▸ **TASK STATEMENT**
Everything in the data below should be restated word for word.

▸ **EXERCISE INPUTS**
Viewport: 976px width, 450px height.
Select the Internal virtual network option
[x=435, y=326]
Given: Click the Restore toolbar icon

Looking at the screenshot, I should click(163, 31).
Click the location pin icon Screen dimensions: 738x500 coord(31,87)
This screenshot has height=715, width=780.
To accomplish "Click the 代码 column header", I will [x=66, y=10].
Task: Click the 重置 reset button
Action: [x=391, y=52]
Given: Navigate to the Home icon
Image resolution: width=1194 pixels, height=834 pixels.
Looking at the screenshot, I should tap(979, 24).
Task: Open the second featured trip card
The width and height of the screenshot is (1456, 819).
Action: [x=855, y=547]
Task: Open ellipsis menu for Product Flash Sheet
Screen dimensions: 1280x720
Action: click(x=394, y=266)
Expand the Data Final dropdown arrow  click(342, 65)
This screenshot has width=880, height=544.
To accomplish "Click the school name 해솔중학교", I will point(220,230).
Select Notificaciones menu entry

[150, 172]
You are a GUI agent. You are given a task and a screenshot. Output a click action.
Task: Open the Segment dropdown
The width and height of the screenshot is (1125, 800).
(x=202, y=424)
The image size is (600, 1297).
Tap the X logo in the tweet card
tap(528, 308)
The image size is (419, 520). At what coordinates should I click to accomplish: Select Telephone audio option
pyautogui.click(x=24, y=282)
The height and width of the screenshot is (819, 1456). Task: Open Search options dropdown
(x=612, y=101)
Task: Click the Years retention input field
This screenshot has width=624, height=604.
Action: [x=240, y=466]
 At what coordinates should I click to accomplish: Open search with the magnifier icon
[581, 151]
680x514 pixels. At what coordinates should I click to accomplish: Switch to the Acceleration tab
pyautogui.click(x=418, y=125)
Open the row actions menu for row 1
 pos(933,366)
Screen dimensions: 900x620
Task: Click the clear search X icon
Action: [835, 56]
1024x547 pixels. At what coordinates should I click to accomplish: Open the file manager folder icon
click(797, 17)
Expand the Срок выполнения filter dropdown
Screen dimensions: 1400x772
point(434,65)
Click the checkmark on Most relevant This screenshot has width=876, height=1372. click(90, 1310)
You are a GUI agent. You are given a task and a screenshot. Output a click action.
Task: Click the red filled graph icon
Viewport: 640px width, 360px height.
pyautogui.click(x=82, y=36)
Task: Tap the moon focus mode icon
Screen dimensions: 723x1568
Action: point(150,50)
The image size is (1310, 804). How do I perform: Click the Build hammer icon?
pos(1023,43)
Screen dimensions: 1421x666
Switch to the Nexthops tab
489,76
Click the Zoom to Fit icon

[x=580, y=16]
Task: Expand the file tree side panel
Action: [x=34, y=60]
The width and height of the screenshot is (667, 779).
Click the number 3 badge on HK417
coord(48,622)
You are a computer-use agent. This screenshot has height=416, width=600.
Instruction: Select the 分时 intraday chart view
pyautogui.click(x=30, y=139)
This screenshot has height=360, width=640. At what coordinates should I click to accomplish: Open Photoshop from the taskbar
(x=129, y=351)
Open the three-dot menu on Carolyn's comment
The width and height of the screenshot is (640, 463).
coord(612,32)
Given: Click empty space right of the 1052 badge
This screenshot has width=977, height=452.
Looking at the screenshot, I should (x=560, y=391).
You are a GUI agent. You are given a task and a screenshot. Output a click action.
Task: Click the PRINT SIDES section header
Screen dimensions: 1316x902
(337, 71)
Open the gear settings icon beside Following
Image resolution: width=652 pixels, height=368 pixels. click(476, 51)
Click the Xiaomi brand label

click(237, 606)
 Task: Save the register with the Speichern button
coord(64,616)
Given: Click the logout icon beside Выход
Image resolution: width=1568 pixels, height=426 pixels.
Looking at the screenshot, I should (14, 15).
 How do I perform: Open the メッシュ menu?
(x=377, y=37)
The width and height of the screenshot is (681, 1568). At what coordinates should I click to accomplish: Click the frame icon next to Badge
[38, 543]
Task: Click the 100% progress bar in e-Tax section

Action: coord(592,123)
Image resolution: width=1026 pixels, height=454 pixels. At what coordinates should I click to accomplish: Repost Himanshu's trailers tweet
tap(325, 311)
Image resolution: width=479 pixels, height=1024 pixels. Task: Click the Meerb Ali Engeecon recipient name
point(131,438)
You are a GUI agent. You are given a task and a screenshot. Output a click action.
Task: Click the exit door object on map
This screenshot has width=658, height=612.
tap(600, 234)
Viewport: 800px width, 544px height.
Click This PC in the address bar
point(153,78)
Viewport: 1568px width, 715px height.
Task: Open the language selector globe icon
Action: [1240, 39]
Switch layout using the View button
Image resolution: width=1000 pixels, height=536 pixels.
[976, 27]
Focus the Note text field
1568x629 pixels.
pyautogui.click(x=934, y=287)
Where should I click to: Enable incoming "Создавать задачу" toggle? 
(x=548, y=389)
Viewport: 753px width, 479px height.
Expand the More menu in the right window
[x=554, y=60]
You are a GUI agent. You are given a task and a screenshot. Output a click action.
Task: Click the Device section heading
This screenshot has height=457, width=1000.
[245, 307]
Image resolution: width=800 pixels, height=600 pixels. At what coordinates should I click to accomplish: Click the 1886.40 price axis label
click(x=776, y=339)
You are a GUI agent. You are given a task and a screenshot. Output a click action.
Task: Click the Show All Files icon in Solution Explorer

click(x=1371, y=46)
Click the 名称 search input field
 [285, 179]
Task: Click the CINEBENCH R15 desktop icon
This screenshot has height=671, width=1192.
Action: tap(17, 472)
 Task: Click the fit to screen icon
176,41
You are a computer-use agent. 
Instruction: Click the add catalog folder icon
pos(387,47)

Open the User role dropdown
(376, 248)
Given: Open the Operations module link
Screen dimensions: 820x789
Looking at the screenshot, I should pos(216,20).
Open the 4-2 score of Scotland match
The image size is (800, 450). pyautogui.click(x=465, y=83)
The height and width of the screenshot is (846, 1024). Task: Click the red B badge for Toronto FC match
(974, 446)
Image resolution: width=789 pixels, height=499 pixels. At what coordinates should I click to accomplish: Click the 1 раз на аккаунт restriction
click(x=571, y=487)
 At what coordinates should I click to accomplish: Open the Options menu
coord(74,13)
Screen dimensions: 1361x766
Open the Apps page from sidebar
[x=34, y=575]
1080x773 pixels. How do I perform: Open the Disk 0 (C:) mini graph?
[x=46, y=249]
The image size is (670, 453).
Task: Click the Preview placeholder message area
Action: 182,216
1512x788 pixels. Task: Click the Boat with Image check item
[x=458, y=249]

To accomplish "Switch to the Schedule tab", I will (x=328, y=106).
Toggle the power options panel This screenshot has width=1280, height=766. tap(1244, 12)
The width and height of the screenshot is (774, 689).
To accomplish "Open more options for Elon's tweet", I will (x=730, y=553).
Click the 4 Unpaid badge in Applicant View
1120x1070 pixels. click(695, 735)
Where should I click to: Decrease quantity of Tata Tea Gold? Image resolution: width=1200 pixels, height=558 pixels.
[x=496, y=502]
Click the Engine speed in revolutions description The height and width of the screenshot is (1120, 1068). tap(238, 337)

▸ **WORKED SOLUTION**
Viewport: 976px width, 450px height.
Select the Internal virtual network option
[x=435, y=326]
Given: Click the Restore toolbar icon

Looking at the screenshot, I should click(163, 31).
Click the location pin icon Screen dimensions: 738x500 coord(31,87)
This screenshot has height=715, width=780.
To accomplish "Click the 代码 column header", I will [x=66, y=10].
Task: Click the 重置 reset button
Action: [x=391, y=52]
Given: Navigate to the Home icon
Image resolution: width=1194 pixels, height=834 pixels.
Looking at the screenshot, I should tap(979, 24).
Task: Open the second featured trip card
The width and height of the screenshot is (1456, 819).
Action: [x=855, y=547]
Task: Open ellipsis menu for Product Flash Sheet
Screen dimensions: 1280x720
Action: click(x=394, y=266)
Expand the Data Final dropdown arrow  click(342, 65)
This screenshot has width=880, height=544.
To accomplish "Click the school name 해솔중학교", I will point(220,230).
Select Notificaciones menu entry

[150, 172]
You are a GUI agent. You are given a task and a screenshot. Output a click action.
Task: Open the Segment dropdown
The width and height of the screenshot is (1125, 800).
(x=202, y=424)
The image size is (600, 1297).
Tap the X logo in the tweet card
tap(528, 308)
The image size is (419, 520). At what coordinates should I click to accomplish: Select Telephone audio option
pyautogui.click(x=24, y=282)
The height and width of the screenshot is (819, 1456). Task: Open Search options dropdown
(x=612, y=101)
Task: Click the Years retention input field
This screenshot has width=624, height=604.
Action: [x=240, y=466]
 At what coordinates should I click to accomplish: Open search with the magnifier icon
[581, 151]
680x514 pixels. At what coordinates should I click to accomplish: Switch to the Acceleration tab
pyautogui.click(x=418, y=125)
Open the row actions menu for row 1
 pos(933,366)
Screen dimensions: 900x620
Task: Click the clear search X icon
Action: [835, 56]
1024x547 pixels. At what coordinates should I click to accomplish: Open the file manager folder icon
click(797, 17)
Expand the Срок выполнения filter dropdown
Screen dimensions: 1400x772
point(434,65)
Click the checkmark on Most relevant This screenshot has width=876, height=1372. click(90, 1310)
You are a GUI agent. You are given a task and a screenshot. Output a click action.
Task: Click the red filled graph icon
Viewport: 640px width, 360px height.
pyautogui.click(x=82, y=36)
Task: Tap the moon focus mode icon
Screen dimensions: 723x1568
Action: point(150,50)
The image size is (1310, 804). How do I perform: Click the Build hammer icon?
pos(1023,43)
Screen dimensions: 1421x666
Switch to the Nexthops tab
489,76
Click the Zoom to Fit icon

[x=580, y=16]
Task: Expand the file tree side panel
Action: [x=34, y=60]
The width and height of the screenshot is (667, 779).
Click the number 3 badge on HK417
coord(48,622)
You are a computer-use agent. This screenshot has height=416, width=600.
Instruction: Select the 分时 intraday chart view
pyautogui.click(x=30, y=139)
This screenshot has height=360, width=640. At what coordinates should I click to accomplish: Open Photoshop from the taskbar
(x=129, y=351)
Open the three-dot menu on Carolyn's comment
The width and height of the screenshot is (640, 463).
coord(612,32)
Given: Click empty space right of the 1052 badge
This screenshot has width=977, height=452.
Looking at the screenshot, I should (x=560, y=391).
You are a GUI agent. You are given a task and a screenshot. Output a click action.
Task: Click the PRINT SIDES section header
Screen dimensions: 1316x902
(337, 71)
Open the gear settings icon beside Following
Image resolution: width=652 pixels, height=368 pixels. click(476, 51)
Click the Xiaomi brand label

click(237, 606)
 Task: Save the register with the Speichern button
coord(64,616)
Given: Click the logout icon beside Выход
Image resolution: width=1568 pixels, height=426 pixels.
Looking at the screenshot, I should (14, 15).
 How do I perform: Open the メッシュ menu?
(x=377, y=37)
The width and height of the screenshot is (681, 1568). At what coordinates should I click to accomplish: Click the frame icon next to Badge
[38, 543]
Task: Click the 100% progress bar in e-Tax section

Action: coord(592,123)
Image resolution: width=1026 pixels, height=454 pixels. At what coordinates should I click to accomplish: Repost Himanshu's trailers tweet
tap(325, 311)
Image resolution: width=479 pixels, height=1024 pixels. Task: Click the Meerb Ali Engeecon recipient name
point(131,438)
You are a GUI agent. You are given a task and a screenshot. Output a click action.
Task: Click the exit door object on map
This screenshot has width=658, height=612.
tap(600, 234)
Viewport: 800px width, 544px height.
Click This PC in the address bar
point(153,78)
Viewport: 1568px width, 715px height.
Task: Open the language selector globe icon
Action: [1240, 39]
Switch layout using the View button
Image resolution: width=1000 pixels, height=536 pixels.
[976, 27]
Focus the Note text field
1568x629 pixels.
pyautogui.click(x=934, y=287)
Where should I click to: Enable incoming "Создавать задачу" toggle? 
(x=548, y=389)
Viewport: 753px width, 479px height.
Expand the More menu in the right window
[x=554, y=60]
You are a GUI agent. You are given a task and a screenshot. Output a click action.
Task: Click the Device section heading
This screenshot has height=457, width=1000.
[245, 307]
Image resolution: width=800 pixels, height=600 pixels. At what coordinates should I click to accomplish: Click the 1886.40 price axis label
click(x=776, y=339)
You are a GUI agent. You are given a task and a screenshot. Output a click action.
Task: Click the Show All Files icon in Solution Explorer

click(x=1371, y=46)
Click the 名称 search input field
 [285, 179]
Task: Click the CINEBENCH R15 desktop icon
This screenshot has height=671, width=1192.
Action: tap(17, 472)
 Task: Click the fit to screen icon
176,41
You are a computer-use agent. 
Instruction: Click the add catalog folder icon
pos(387,47)

Open the User role dropdown
(376, 248)
Given: Open the Operations module link
Screen dimensions: 820x789
Looking at the screenshot, I should pos(216,20).
Open the 4-2 score of Scotland match
The image size is (800, 450). pyautogui.click(x=465, y=83)
The height and width of the screenshot is (846, 1024). Task: Click the red B badge for Toronto FC match
(974, 446)
Image resolution: width=789 pixels, height=499 pixels. At what coordinates should I click to accomplish: Click the 1 раз на аккаунт restriction
click(x=571, y=487)
 At what coordinates should I click to accomplish: Open the Options menu
coord(74,13)
Screen dimensions: 1361x766
Open the Apps page from sidebar
[x=34, y=575]
1080x773 pixels. How do I perform: Open the Disk 0 (C:) mini graph?
[x=46, y=249]
The image size is (670, 453).
Task: Click the Preview placeholder message area
Action: 182,216
1512x788 pixels. Task: Click the Boat with Image check item
[x=458, y=249]

To accomplish "Switch to the Schedule tab", I will (x=328, y=106).
Toggle the power options panel This screenshot has width=1280, height=766. tap(1244, 12)
The width and height of the screenshot is (774, 689).
To accomplish "Open more options for Elon's tweet", I will (x=730, y=553).
Click the 4 Unpaid badge in Applicant View
1120x1070 pixels. click(695, 735)
Where should I click to: Decrease quantity of Tata Tea Gold? Image resolution: width=1200 pixels, height=558 pixels.
[x=496, y=502]
Click the Engine speed in revolutions description The height and width of the screenshot is (1120, 1068). tap(238, 337)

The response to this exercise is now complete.